**PROVIDED RECORDS:**
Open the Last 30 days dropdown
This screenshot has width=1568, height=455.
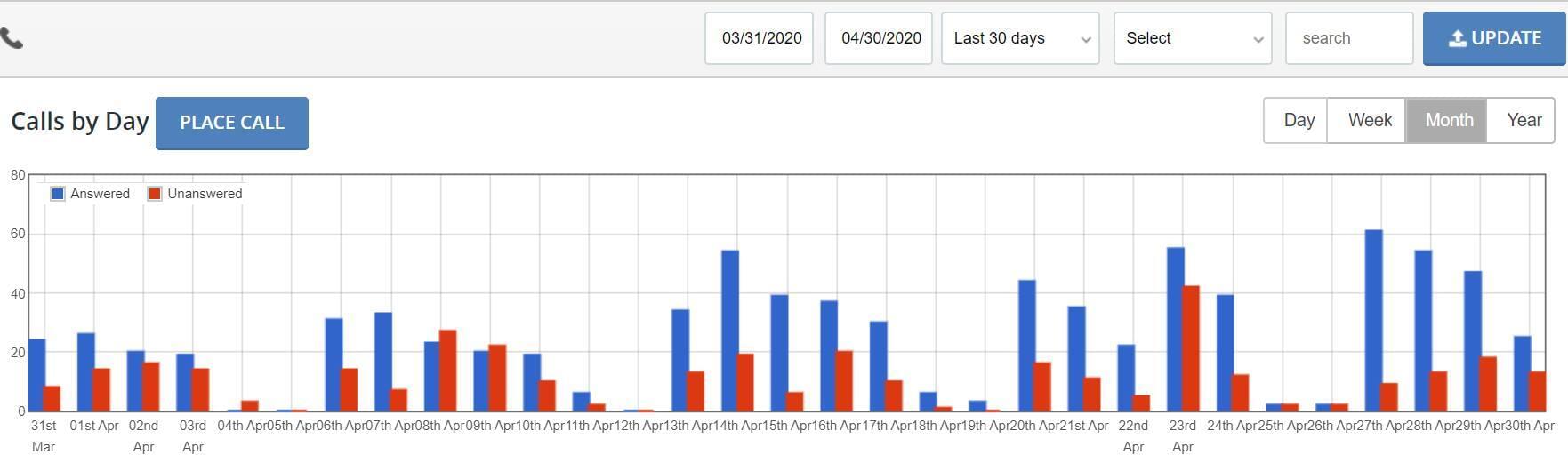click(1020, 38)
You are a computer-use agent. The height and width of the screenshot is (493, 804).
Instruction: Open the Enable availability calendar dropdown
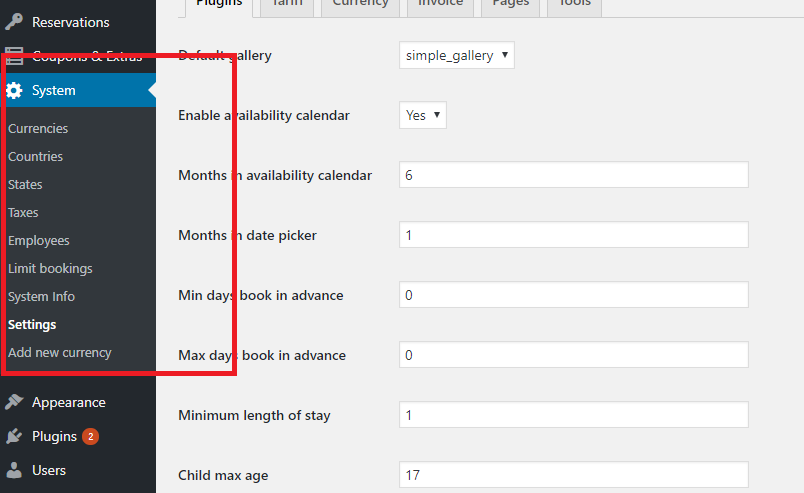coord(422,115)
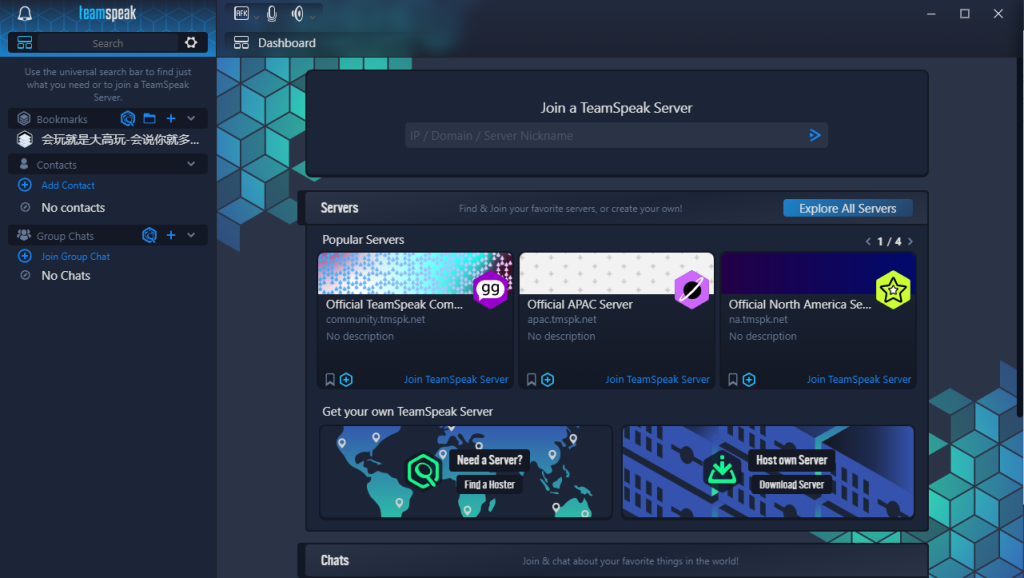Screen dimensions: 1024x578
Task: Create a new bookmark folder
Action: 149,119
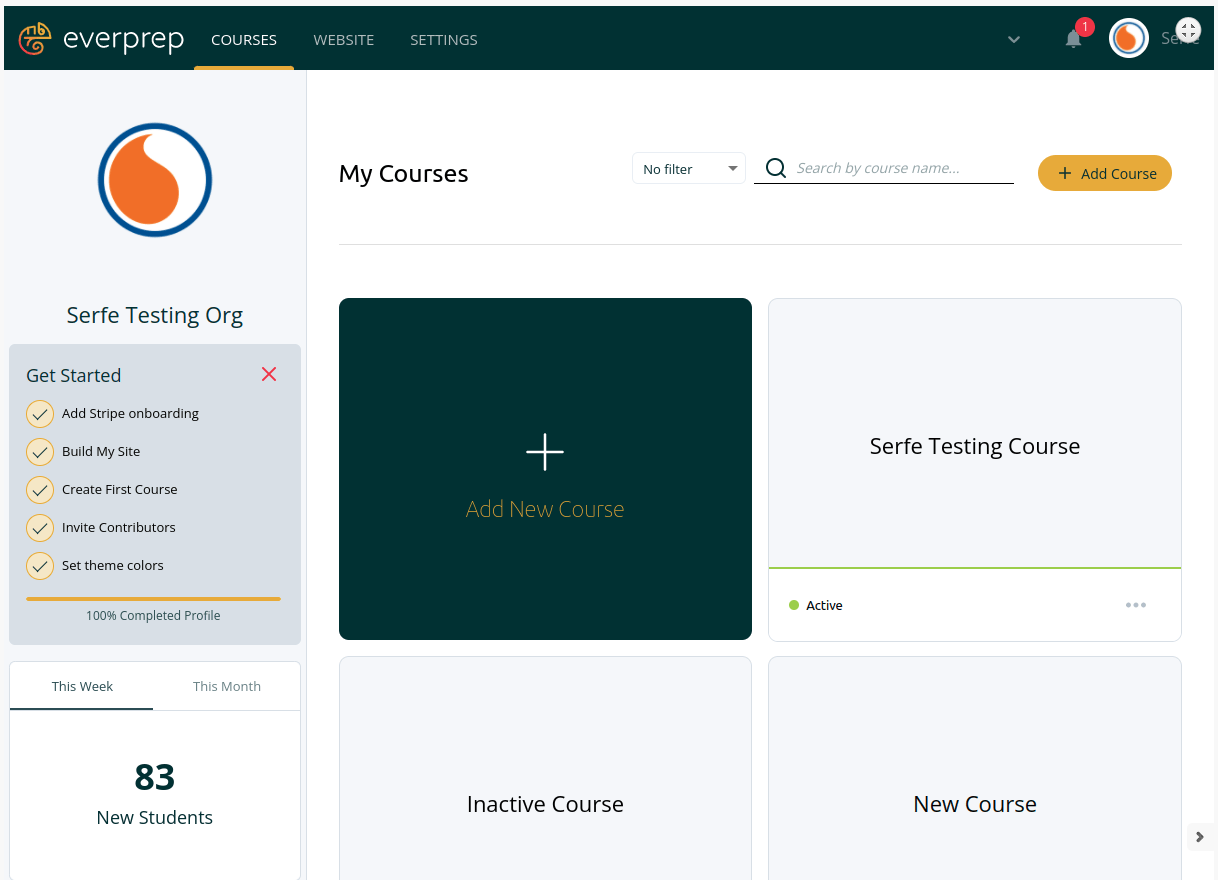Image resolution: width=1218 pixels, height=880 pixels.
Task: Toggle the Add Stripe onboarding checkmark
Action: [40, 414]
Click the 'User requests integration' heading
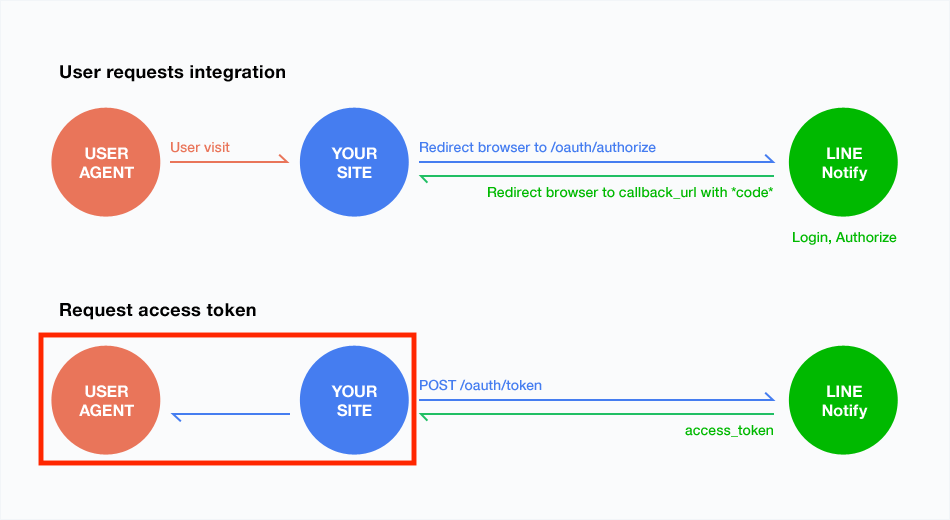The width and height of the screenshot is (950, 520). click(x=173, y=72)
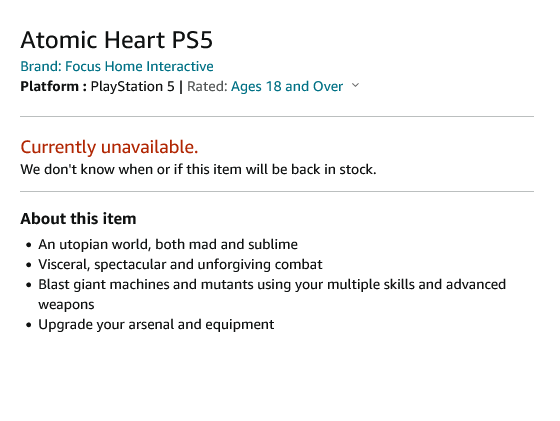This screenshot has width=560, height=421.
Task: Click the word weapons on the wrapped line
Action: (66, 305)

**EXERCISE BRIEF:** Quote exactly, and only, the lines from the line containing "Instruction: Open the" through the final line of the records above, both included, omitting any pictures.

**TASK OUTPUT:**
Instruction: Open the Enable availability calendar dropdown
coord(422,115)
Screen dimensions: 1024x578
Task: Create a new bookmark folder
Action: 149,119
Image resolution: width=1218 pixels, height=880 pixels.
Task: Toggle the Add Stripe onboarding checkmark
Action: [40, 414]
Click the 'User requests integration' heading
The width and height of the screenshot is (950, 520). click(x=173, y=72)
This screenshot has width=560, height=421.
Task: Click the word weapons on the wrapped line
Action: (66, 305)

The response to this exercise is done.